These are design patterns in the Christopher Alexander sense rather than the object oriented design sense: they address the physical and network environment rather than focusing on software abstractions. The patterns were introduced in my book Authentication.
There are four patterns: local, direct, indirect, and off-line.
Here is a brief description of each authentication pattern:
- Local: All checking takes place within the physical confines of the device. For example, a password-protected home computer follows this pattern because it typically stores the user name and password inside the physical confines of the computer. A door lock with a key pad usually follows this pattern since the unlock code is stored inside the lock.
- Direct: A pattern used in remote access: the client contacts a server, and the server performs the checking itself based on information it maintains itself. Blogging software typically does this, since each blog maintains its own database of user names and corresponding passwords.
- Indirect: Another remote access pattern: the client contacts the server, but the server relies on a separate authentication server to verify the client user’s identity. There are many examples of this: OpenID, RADIUS, Kerberos, TACACS, Microsoft domains, etc.
- Off-line: Another remote access pattern: the client contacts the server, and the server relies on cryptographic information to authenticate the client’s user without contacting a third party. Browsers use this pattern to validate a server’s certificate: they rely on the built-in list of certificate authorities.
These patterns are useful because they capture key distinctions between different authentication systems:
- Local versus the others: Local systems rely on physical security to protect the integrity of the authentication operation. The other patterns involve remote access and must be designed to deal with sniffing, replay, and other network-based risks.

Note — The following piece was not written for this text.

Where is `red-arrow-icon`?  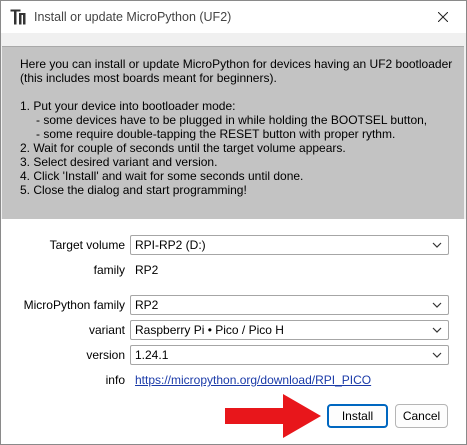 red-arrow-icon is located at coordinates (273, 416).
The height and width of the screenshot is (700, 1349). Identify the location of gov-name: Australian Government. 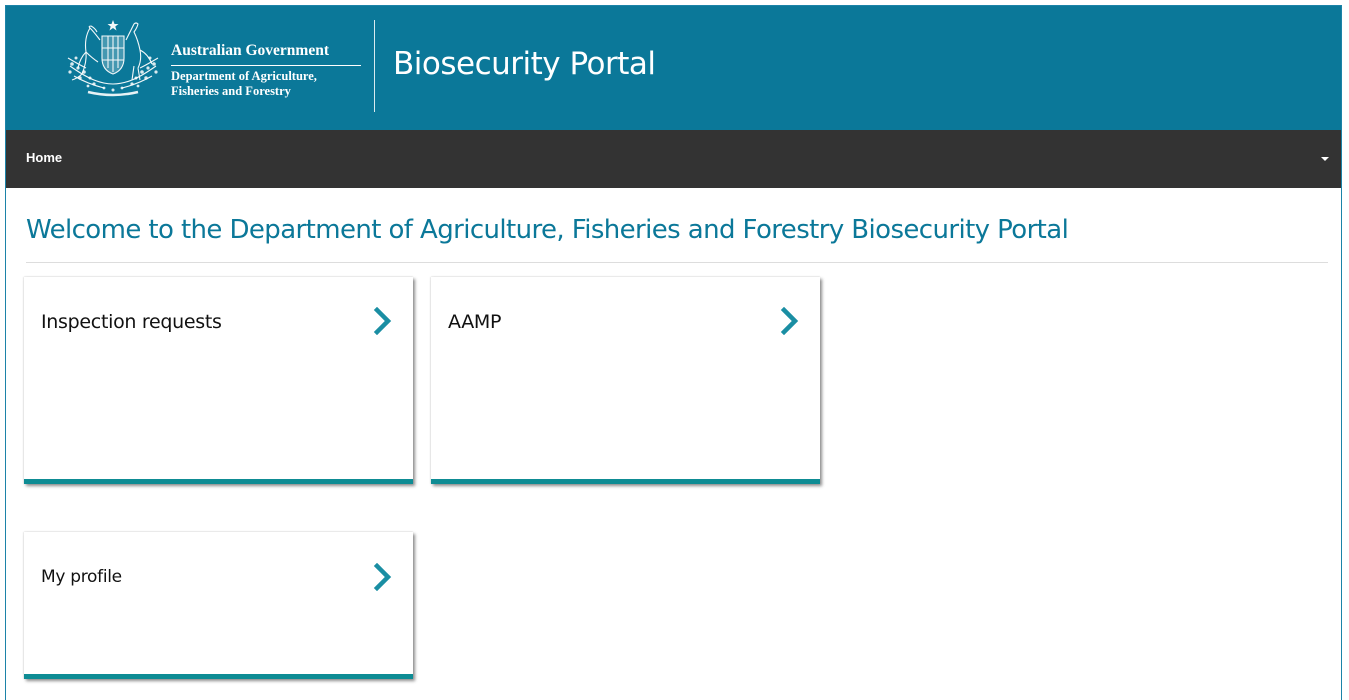
(266, 54).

- Local/Direct versus Indirect/Off-line: This reflects the trade-off of relying on third parties to manage authentication. In the Indirect pattern we rely on a central authentication server; in the off-line pattern we rely on a third party to issue cryptographic certificates.
- Direct versus indirect: This reflects the server trade-off between local and third-party management of authentication. Neither is ideal for all cases.
- Off-line versus the other remote patterns: This reflects the benefits of generally autonomous operation versus the problems of autonomy, in particular, revocation.